* TASK DIRECTIONS *
Do any lines in the data below contain "Last"? If so, copy every one of them.

* Stored entries *
+-------+
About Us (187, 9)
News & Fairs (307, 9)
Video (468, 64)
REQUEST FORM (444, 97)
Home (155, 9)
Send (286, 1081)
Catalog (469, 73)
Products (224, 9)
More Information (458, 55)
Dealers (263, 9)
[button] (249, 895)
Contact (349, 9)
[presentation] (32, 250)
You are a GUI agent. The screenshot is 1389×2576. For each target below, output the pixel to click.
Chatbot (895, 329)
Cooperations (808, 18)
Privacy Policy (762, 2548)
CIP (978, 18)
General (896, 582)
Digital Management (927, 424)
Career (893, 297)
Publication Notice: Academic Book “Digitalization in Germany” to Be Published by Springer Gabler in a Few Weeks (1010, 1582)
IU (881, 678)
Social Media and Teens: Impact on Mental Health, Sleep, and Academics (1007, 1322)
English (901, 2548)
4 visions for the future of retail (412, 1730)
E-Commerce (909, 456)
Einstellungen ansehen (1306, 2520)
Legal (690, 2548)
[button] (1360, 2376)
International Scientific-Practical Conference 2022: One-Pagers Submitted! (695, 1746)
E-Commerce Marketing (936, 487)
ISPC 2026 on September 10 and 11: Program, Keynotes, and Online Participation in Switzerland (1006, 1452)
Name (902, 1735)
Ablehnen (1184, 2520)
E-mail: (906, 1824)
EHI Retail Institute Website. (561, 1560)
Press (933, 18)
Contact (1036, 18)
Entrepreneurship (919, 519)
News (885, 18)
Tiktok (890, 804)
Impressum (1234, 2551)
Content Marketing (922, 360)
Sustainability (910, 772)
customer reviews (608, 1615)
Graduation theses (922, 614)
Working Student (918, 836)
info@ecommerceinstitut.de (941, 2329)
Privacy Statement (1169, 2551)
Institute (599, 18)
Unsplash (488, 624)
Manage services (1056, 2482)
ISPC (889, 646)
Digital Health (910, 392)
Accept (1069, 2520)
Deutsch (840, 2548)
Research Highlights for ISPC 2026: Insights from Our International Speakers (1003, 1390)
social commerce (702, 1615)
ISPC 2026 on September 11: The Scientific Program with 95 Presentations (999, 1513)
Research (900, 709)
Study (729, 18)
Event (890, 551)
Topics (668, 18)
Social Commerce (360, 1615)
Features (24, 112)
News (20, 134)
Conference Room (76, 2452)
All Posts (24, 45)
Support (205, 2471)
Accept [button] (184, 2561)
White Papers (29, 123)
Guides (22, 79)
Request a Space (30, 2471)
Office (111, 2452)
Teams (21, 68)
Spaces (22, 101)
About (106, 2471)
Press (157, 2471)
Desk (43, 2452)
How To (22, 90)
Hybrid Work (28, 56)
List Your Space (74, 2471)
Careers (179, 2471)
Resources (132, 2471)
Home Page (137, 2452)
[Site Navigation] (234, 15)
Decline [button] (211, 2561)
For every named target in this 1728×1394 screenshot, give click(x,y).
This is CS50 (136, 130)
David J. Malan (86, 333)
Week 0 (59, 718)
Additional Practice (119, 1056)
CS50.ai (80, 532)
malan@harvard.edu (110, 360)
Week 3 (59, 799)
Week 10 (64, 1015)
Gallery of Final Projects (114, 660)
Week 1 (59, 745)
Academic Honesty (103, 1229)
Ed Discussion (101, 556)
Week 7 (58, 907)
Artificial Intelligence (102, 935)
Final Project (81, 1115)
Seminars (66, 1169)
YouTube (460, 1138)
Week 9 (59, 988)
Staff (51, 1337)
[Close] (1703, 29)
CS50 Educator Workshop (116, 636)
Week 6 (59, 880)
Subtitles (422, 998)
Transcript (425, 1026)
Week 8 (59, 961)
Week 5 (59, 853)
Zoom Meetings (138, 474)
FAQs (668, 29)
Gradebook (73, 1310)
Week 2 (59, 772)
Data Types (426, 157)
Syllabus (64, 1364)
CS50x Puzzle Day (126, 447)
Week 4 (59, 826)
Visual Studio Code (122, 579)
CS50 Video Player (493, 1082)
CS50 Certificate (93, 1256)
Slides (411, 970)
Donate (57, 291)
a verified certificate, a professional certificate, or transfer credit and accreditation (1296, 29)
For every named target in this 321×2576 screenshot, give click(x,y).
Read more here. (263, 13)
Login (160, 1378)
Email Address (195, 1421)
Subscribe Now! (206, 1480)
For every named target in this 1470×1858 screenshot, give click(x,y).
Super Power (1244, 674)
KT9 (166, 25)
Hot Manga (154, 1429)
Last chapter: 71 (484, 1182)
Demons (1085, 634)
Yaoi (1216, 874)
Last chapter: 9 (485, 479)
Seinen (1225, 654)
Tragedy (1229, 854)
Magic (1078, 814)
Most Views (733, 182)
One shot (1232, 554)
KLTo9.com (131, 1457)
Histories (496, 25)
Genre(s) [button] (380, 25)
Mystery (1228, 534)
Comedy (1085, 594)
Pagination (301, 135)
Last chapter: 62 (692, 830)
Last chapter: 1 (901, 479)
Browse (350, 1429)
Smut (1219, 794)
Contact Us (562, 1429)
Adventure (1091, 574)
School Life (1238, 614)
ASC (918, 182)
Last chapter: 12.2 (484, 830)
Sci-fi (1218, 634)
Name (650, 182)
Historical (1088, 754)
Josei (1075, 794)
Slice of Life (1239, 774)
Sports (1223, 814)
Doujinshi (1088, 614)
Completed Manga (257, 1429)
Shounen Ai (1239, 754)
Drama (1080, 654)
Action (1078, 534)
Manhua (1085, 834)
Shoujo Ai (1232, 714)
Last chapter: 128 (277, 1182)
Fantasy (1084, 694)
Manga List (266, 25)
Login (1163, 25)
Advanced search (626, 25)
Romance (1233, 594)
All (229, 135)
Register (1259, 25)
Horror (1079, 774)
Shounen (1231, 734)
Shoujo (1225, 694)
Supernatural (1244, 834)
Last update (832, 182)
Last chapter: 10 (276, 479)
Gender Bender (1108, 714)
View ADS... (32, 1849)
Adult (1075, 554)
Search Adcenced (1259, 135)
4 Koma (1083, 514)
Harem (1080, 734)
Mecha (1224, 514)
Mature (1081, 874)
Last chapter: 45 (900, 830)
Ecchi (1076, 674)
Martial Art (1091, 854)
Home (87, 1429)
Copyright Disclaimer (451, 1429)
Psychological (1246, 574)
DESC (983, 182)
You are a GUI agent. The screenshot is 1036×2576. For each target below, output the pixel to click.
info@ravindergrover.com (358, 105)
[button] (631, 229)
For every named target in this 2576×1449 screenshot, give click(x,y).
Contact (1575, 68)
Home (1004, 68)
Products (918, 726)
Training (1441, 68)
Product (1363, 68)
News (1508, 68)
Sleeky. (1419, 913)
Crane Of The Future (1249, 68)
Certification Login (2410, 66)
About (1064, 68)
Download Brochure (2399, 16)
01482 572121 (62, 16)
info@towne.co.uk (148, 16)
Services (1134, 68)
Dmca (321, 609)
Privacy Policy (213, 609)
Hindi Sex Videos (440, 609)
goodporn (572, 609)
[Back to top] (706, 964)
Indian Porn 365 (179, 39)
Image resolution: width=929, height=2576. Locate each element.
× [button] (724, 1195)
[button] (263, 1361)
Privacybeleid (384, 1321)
+-------+
* ANSWER TO THE EXERCISE *
Last chapter: 71 (484, 1182)
Last chapter: 9 (485, 479)
Last chapter: 62 (692, 830)
Last chapter: 1 (901, 479)
Last chapter: 12.2 (484, 830)
Last chapter: 128 (277, 1182)
Last update (832, 182)
Last chapter: 10 (276, 479)
Last chapter: 45 (900, 830)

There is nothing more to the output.